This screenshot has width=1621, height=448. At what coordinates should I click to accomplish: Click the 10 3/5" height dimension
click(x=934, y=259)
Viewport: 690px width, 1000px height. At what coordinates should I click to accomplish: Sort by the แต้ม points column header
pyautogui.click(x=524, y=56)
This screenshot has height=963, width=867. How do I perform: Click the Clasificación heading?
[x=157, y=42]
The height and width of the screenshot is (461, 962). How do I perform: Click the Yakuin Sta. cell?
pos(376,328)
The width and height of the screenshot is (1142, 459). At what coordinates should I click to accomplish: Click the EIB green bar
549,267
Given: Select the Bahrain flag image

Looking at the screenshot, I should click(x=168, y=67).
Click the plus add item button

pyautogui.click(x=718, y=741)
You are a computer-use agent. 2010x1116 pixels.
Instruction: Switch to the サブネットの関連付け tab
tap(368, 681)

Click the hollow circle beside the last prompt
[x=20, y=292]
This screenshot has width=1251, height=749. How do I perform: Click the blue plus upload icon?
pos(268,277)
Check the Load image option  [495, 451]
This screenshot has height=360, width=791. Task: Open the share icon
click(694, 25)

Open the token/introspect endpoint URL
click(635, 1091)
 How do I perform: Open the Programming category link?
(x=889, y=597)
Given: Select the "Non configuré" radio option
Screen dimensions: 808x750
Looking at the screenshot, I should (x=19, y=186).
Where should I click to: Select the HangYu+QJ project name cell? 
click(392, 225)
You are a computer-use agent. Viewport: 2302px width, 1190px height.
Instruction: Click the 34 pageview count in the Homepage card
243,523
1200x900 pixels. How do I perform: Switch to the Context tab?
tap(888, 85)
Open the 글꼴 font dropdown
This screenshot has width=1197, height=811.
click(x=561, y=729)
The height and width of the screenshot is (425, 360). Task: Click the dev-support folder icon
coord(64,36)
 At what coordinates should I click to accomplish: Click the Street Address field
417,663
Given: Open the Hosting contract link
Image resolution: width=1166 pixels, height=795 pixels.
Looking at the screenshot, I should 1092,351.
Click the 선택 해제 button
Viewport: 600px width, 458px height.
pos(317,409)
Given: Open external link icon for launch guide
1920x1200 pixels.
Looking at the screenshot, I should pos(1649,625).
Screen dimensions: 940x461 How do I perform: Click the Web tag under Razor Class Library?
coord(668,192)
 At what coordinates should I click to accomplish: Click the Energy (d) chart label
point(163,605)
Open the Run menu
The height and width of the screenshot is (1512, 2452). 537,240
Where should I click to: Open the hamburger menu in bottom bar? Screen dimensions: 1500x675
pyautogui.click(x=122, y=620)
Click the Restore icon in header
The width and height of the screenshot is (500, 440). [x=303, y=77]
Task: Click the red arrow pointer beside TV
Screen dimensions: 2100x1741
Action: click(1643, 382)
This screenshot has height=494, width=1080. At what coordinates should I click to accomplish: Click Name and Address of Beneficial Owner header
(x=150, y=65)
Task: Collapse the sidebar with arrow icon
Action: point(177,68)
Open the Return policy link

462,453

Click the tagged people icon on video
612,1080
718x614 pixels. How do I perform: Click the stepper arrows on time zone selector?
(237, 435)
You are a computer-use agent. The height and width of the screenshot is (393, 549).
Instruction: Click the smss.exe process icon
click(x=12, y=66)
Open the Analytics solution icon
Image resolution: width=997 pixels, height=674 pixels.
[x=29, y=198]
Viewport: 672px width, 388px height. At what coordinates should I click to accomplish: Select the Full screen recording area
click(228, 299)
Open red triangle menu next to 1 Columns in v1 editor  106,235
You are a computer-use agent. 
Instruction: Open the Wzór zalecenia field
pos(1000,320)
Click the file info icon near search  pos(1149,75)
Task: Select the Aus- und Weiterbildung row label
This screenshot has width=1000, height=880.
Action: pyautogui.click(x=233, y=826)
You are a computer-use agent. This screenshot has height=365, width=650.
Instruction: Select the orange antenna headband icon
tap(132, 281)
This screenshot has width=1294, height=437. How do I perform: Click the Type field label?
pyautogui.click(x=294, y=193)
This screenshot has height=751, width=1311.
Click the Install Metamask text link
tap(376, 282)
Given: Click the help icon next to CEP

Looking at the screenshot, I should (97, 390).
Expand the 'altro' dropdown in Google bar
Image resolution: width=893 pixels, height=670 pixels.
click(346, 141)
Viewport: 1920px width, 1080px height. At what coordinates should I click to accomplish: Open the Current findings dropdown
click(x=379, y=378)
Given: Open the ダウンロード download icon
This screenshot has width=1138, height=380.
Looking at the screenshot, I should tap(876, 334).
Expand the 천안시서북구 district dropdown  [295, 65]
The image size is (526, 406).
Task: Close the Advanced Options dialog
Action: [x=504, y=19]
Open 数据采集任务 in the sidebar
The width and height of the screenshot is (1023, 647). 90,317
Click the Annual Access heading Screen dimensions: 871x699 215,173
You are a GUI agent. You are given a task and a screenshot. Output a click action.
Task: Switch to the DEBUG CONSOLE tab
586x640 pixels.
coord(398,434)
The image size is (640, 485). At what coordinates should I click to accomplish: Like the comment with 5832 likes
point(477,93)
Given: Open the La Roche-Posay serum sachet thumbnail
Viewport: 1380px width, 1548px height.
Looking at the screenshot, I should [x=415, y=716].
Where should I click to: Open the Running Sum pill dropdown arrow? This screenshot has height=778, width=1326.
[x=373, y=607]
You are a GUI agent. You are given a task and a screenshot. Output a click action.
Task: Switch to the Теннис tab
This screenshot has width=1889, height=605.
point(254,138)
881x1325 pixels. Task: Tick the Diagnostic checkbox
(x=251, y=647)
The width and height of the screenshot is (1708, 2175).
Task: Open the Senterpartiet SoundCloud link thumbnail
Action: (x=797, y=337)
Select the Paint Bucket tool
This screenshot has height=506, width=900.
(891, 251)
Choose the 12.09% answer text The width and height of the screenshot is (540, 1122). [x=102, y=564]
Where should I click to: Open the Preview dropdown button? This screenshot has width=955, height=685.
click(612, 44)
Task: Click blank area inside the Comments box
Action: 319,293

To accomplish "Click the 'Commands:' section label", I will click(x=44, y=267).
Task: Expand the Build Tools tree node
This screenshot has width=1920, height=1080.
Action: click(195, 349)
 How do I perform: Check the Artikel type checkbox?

####

## Challenge
Arrange the stretch of data from the line containing "Task: Click the red arrow pointer beside TV" through the line containing "tap(376, 282)" as a Markdown table with the columns Row and Line. Give each non-blank line its own numbered row and leave out blank lines.

## The output
| Row | Line |
|---|---|
| 1 | Task: Click the red arrow pointer beside TV |
| 2 | Screen dimensions: 2100x1741 |
| 3 | Action: click(1643, 382) |
| 4 | This screenshot has height=494, width=1080. At what coordinates should I click to accomplish: Click Name and Address of Beneficial Owner header |
| 5 | (x=150, y=65) |
| 6 | Task: Collapse the sidebar with arrow icon |
| 7 | Action: point(177,68) |
| 8 | Open the Return policy link |
| 9 | 462,453 |
| 10 | Click the tagged people icon on video |
| 11 | 612,1080 |
| 12 | 718x614 pixels. How do I perform: Click the stepper arrows on time zone selector? |
| 13 | (237, 435) |
| 14 | You are a computer-use agent. The height and width of the screenshot is (393, 549). |
| 15 | Instruction: Click the smss.exe process icon |
| 16 | click(x=12, y=66) |
| 17 | Open the Analytics solution icon |
| 18 | Image resolution: width=997 pixels, height=674 pixels. |
| 19 | [x=29, y=198] |
| 20 | Viewport: 672px width, 388px height. At what coordinates should I click to accomplish: Select the Full screen recording area |
| 21 | click(228, 299) |
| 22 | Open red triangle menu next to 1 Columns in v1 editor  106,235 |
| 23 | You are a computer-use agent.  |
| 24 | Instruction: Open the Wzór zalecenia field |
| 25 | pos(1000,320) |
| 26 | Click the file info icon near search  pos(1149,75) |
| 27 | Task: Select the Aus- und Weiterbildung row label |
| 28 | This screenshot has width=1000, height=880. |
| 29 | Action: pyautogui.click(x=233, y=826) |
| 30 | You are a computer-use agent. This screenshot has height=365, width=650. |
| 31 | Instruction: Select the orange antenna headband icon |
| 32 | tap(132, 281) |
| 33 | This screenshot has width=1294, height=437. How do I perform: Click the Type field label? |
| 34 | pyautogui.click(x=294, y=193) |
| 35 | This screenshot has height=751, width=1311. |
| 36 | Click the Install Metamask text link |
| 37 | tap(376, 282) |